Le regard est le même que cet été au Qatar : fixe, habité, celui d’un gardien qui a décidé depuis longtemps qu’il ne serait pas condamné aux marges du football. Vozinha, héros inattendu de la Coupe du monde avec le Cap-Vert, a posé ses gants à Colo-Colo. Et pour lui, ce n’est pas une surprise. C’est l’aboutissement d’une conviction intime.

« Je me suis toujours dit que j’étais un joueur pour un grand club », a-t-il confié mardi soir devant les médias.

Pas de posture, pas de phrase creuse. Juste la trajectoire d’un homme qui a longtemps gardé les buts loin des projecteurs, mais jamais renoncé à l’idée qu’un jour, les portes d’une institution historique s’ouvriraient.

De l’ombre des petites ligues à la lumière de Colo-Colo

Pendant des années, son CV racontait une autre histoire. Des clubs modestes, des championnats périphériques : Angola, Chypre, Moldavie, Slovaquie, puis Chaves en deuxième division portugaise. Rien qui laisse présager une arrivée dans le club le plus titré du Chili, Colo-Colo et ses 34 titres de première division.

Mais la Coupe du monde a tout changé.

Gardien d’une petite nation insulaire africaine qui découvrait le tournoi pour la première fois, Vozinha a retourné les rapports de force. Cap-Vert a tenu tête à l’ogre. Un nul 0-0 face à l’Espagne, future championne du monde, a d’abord fait lever quelques sourcils. Puis est venue une autre performance solide contre l’Uruguay, double champion du monde, encore un nul.

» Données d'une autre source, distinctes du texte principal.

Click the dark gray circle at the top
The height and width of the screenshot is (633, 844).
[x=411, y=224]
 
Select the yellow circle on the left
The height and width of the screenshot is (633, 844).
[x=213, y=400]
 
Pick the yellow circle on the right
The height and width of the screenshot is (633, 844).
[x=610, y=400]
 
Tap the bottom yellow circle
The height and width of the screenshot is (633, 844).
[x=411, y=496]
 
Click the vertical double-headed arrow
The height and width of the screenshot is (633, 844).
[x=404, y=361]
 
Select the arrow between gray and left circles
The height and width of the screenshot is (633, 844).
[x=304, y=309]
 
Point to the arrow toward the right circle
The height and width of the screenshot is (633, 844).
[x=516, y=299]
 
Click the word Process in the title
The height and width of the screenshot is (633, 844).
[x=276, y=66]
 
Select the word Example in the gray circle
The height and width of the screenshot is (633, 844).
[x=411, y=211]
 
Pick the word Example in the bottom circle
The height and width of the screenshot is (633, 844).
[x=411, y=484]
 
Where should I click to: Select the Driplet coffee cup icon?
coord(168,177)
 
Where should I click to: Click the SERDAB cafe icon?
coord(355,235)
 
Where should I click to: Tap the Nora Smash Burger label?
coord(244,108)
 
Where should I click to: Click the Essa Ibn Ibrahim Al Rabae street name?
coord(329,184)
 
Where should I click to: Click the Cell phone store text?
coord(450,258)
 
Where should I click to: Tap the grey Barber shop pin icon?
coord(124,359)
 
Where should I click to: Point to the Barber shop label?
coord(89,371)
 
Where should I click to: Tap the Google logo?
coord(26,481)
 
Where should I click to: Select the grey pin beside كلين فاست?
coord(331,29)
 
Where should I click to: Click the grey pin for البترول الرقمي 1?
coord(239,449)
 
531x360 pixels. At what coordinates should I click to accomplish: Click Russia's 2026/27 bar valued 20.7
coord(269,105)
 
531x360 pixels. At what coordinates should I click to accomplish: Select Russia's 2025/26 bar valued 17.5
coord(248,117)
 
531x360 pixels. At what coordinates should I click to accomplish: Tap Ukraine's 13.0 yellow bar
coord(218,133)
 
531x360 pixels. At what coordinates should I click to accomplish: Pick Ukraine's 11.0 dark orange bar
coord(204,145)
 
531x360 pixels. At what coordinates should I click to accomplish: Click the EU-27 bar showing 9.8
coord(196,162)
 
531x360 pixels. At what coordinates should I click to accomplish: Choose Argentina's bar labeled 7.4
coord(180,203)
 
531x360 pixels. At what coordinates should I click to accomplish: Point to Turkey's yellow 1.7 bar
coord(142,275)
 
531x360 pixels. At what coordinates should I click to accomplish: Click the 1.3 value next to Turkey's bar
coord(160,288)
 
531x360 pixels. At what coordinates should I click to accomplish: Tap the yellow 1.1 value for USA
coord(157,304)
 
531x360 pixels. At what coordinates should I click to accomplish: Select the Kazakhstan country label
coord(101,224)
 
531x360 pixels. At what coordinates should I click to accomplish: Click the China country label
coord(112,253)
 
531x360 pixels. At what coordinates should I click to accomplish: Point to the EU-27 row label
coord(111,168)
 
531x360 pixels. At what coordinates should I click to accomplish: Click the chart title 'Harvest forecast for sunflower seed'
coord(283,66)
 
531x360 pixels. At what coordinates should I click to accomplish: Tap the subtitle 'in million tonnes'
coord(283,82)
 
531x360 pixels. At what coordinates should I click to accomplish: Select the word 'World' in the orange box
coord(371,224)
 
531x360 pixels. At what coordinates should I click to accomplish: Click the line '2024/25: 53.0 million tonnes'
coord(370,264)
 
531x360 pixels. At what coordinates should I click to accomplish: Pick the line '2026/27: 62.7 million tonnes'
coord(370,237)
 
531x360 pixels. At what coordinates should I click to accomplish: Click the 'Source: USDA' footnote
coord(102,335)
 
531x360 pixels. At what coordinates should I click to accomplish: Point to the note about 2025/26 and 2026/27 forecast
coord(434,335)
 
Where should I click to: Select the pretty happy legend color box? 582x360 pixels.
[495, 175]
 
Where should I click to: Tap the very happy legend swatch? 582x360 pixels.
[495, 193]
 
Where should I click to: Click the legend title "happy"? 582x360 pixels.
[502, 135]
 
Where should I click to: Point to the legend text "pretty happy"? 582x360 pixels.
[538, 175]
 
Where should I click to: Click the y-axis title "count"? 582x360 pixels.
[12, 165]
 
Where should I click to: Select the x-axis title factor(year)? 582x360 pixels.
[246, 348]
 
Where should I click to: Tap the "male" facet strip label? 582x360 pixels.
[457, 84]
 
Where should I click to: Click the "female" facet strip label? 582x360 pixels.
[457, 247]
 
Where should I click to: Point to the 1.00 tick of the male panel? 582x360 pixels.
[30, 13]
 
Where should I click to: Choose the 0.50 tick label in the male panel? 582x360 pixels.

Et un nouveau partage des points face à l’Arabie saoudite pour conclure un parcours de groupe sans défaite et une deuxième place dans le groupe H.

La suite ? Une élimination au bout du suspense en huitièmes de finale contre l’Argentine, sur une courte défaite qui a laissé des regrets, mais aussi une trace. Sur les réseaux sociaux, le gardien cap-verdien est devenu une sensation. Plongeons spectaculaires, attitude de patron, charisme brut : le monde découvrait enfin un joueur qui, lui, se savait prêt depuis longtemps.

« Quand Colo-Colo a appelé, il n’y a pas eu de doute »

Les offres ont afflué après le tournoi. Normal, après un tel Mondial. Mais pour Vozinha, la hiérarchie était claire.

« Quand Colo-Colo est venu, il n’y a pas eu de doute. Dès le premier jour, je savais où je voulais jouer. J’ai reçu beaucoup d’offres, mais Colo-Colo a toujours été la priorité », a-t-il expliqué.

Le contraste est saisissant. Il y a quelques mois encore, il gardait les cages de Chaves en deuxième division portugaise. Le voilà désormais dans l’un des temples du football sud-américain, un club qui vit sous une pression permanente, porté par une histoire lourde et un public qui ne pardonne rien.

C’est exactement ce qu’il recherchait. La confirmation que ce qu’il ressentait « au fond de lui » n’était pas une illusion, mais une promesse à tenir.

Le Mondial comme tremplin, pas comme point final

Pour beaucoup, la Coupe du monde aurait pu être le sommet de sa carrière. Pour lui, c’est un tournant, pas une ligne d’arrivée.

« La Coupe du monde, c’est la meilleure chose qui me soit arrivée dans le football, mais c’est du passé maintenant », insiste-t-il.

Cette phrase-là dit tout. Vozinha ne veut pas devenir l’un de ces visages associés à un seul été magique. Il veut que ce Mondial serve de rampe de lancement, pas d’épilogue glorieux.

Et il sait ce que représente sa nouvelle tunique : « Être ici, représenter Colo-Colo – un club immense, avec une grande histoire – c’est le sommet de ma carrière en club. »

Un dernier défi à la hauteur de sa foi

À 40 ans, la plupart des joueurs pensent à ralentir, à gérer. Lui accélère. Il change de continent, de culture, de pression. Il entre dans un vestiaire où l’exigence est quotidienne, où le passé pèse sur chaque match de championnat, chaque sortie en Copa Libertadores.

Le gardien cap-verdien arrive avec une étiquette : celle de l’homme qui a fait vaciller l’Espagne, qui a tenu tête à l’Uruguay, qui a porté un petit pays jusqu’en phase à élimination directe. Mais à Santiago, ces exploits ne suffiront pas longtemps. Ici, on juge sur ce qui vient, pas sur ce qui a été.

C’est précisément ce qui l’attire. Toute sa carrière, Vozinha s’est répété qu’il appartenait à ce niveau-là. Désormais, plus besoin de se le dire. Il doit le prouver, semaine après semaine, sous le maillot de Colo-Colo, face à un public qui ne croit qu’aux faits.